A labyrinth, the world’s largest built from bamboo, invites you to get lost with pleasure, then asks you to look closely at what we too quickly dismiss as appearance. In spring 2026 (March 28 to June 28, 2026), the Labirinto della Masone in Fontanellato (near Parma, Italy) hosts Erté. Lo stile è tutto, curated by Valerio Terraroli and organized by Elisa Rizzardi. The show is not simply a revival. It returns his universe to a moment when surface has again become the main stage where identity, desire, and power negotiate their shapes.
WHY ERTÉ, WHY NOW
Erté, born Roman Petrovič Tyrtov (St. Petersburg, 1892; Paris, 1990), built a career on disciplined seduction. A polymath by training and temperament, he moved between fashion illustration, set design, costume, and jewelry, and his work now sits in institutions from the Metropolitan Museum of Art in New York to the Victoria and Albert Museum in London. His women stretch into symbols, his ornament is never random, his elegance precise rather than soft. Today, when the digital image edits bodies and biographies in real time, that precision feels newly legible. The exhibition leans into his most fertile decades, from the 1910s through the 1930s, when his vocabulary crystallized. Art Deco, too often treated as an ornamental interlude, reads today as a parallel modernity with its own ethics.
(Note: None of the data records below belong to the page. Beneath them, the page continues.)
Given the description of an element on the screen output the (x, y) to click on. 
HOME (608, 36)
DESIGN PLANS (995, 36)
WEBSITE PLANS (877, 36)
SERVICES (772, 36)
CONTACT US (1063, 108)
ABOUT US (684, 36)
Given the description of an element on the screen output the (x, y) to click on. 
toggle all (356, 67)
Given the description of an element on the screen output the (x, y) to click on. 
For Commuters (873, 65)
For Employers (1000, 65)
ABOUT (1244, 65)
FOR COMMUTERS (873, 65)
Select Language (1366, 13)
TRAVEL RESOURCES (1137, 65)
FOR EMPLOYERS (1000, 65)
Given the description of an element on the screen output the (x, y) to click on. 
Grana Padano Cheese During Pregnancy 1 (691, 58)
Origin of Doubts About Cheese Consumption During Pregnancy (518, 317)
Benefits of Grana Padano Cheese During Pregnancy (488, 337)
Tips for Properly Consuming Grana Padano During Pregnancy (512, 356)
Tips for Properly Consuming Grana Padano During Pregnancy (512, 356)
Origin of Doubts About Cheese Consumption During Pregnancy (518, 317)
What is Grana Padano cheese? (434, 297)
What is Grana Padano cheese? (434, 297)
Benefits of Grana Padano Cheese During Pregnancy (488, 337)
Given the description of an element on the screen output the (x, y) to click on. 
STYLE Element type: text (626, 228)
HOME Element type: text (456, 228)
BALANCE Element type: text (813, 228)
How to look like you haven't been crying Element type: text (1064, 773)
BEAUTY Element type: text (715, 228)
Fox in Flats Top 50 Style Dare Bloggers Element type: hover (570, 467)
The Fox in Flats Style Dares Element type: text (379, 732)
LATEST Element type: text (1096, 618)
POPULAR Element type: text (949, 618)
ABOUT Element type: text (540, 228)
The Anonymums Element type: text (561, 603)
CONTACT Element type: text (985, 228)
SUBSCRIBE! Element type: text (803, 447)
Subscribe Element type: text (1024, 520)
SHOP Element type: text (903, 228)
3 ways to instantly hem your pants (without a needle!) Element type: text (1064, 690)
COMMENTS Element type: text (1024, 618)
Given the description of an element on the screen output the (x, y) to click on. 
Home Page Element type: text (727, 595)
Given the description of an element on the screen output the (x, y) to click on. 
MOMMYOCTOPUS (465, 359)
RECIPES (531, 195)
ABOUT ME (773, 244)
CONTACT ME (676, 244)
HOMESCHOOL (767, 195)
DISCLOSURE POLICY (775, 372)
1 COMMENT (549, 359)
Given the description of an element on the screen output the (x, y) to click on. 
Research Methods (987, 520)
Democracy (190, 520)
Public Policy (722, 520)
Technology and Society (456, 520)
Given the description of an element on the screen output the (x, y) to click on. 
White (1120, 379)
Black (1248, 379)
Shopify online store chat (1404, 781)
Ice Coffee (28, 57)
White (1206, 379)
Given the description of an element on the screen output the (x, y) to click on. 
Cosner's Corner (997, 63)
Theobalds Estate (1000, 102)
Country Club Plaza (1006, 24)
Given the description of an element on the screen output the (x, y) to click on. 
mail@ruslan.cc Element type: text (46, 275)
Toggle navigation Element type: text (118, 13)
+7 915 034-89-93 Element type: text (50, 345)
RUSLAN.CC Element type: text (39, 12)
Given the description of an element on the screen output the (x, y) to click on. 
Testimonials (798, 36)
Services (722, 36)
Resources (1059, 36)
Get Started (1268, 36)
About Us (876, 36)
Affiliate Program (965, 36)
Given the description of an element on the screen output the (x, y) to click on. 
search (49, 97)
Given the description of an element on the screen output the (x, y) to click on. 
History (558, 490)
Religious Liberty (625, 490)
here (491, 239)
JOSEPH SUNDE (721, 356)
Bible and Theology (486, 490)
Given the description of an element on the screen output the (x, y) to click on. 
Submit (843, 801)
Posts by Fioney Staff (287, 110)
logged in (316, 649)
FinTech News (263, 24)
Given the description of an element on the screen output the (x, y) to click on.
It did not destroy the past; it refined it. It did not reject the market; it learned how to speak inside it.
Erté becomes paradigmatic here because his work concentrates the tensions of the interwar years: art and industry, emancipation and spectacle, myth and consumption, elegance and crisis. The uncomfortable question follows naturally: is he the ultimate celebrant of surface, or an inadvertent analyst of the society of images that was just being born?